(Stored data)
++++++++++
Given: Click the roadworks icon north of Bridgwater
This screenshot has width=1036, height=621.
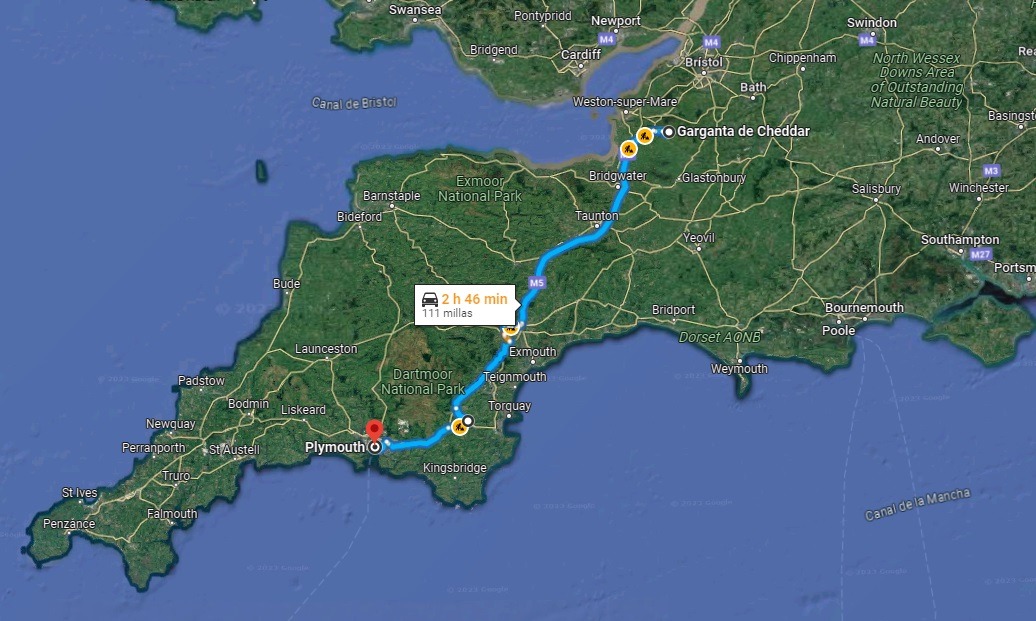Looking at the screenshot, I should coord(628,149).
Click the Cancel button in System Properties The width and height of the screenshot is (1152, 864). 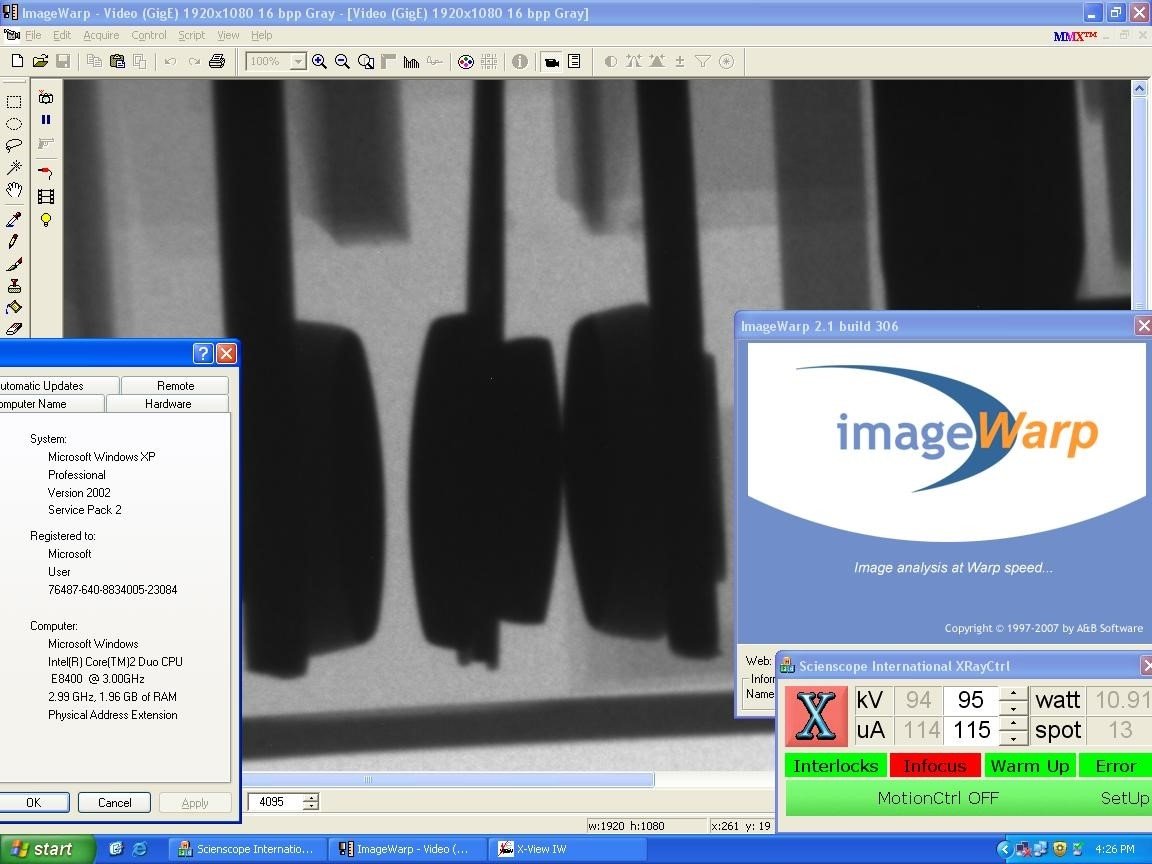pyautogui.click(x=115, y=802)
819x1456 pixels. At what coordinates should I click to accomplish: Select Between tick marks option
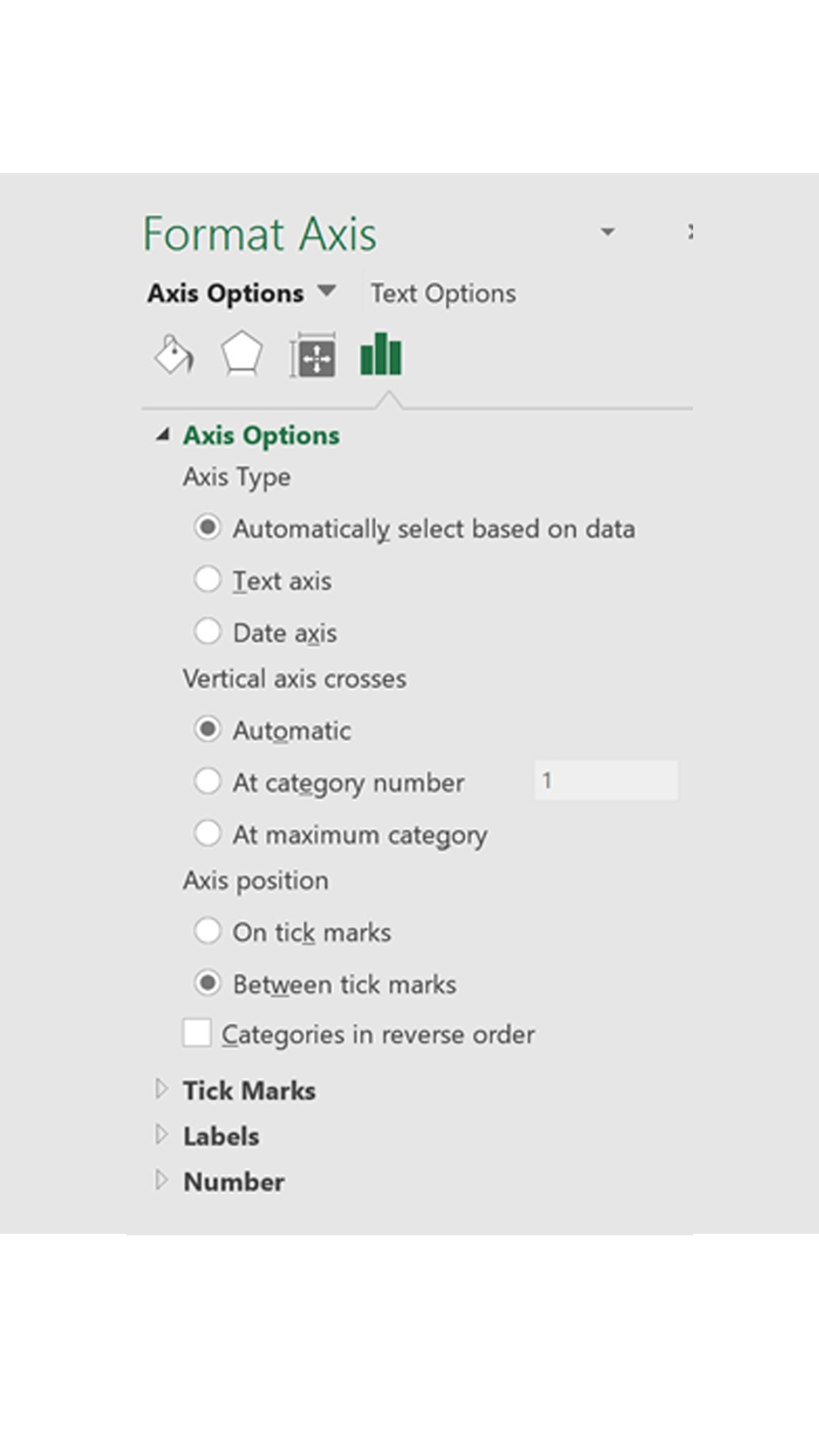tap(207, 983)
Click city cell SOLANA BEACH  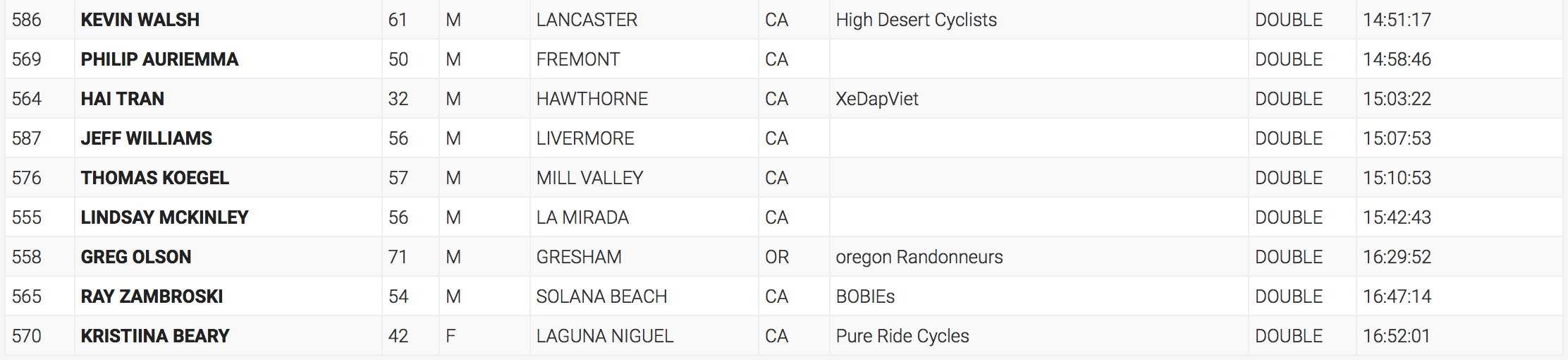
++++++++++
**Instructions to follow:** Your task is to print exactly the lines from the one containing "819x1456 pixels. At" through the final line of the records above, with no pictures and nothing more.

**Your response:**
819x1456 pixels. At what coordinates should I click to accomplish: Select Between tick marks option
tap(207, 983)
Click city cell SOLANA BEACH  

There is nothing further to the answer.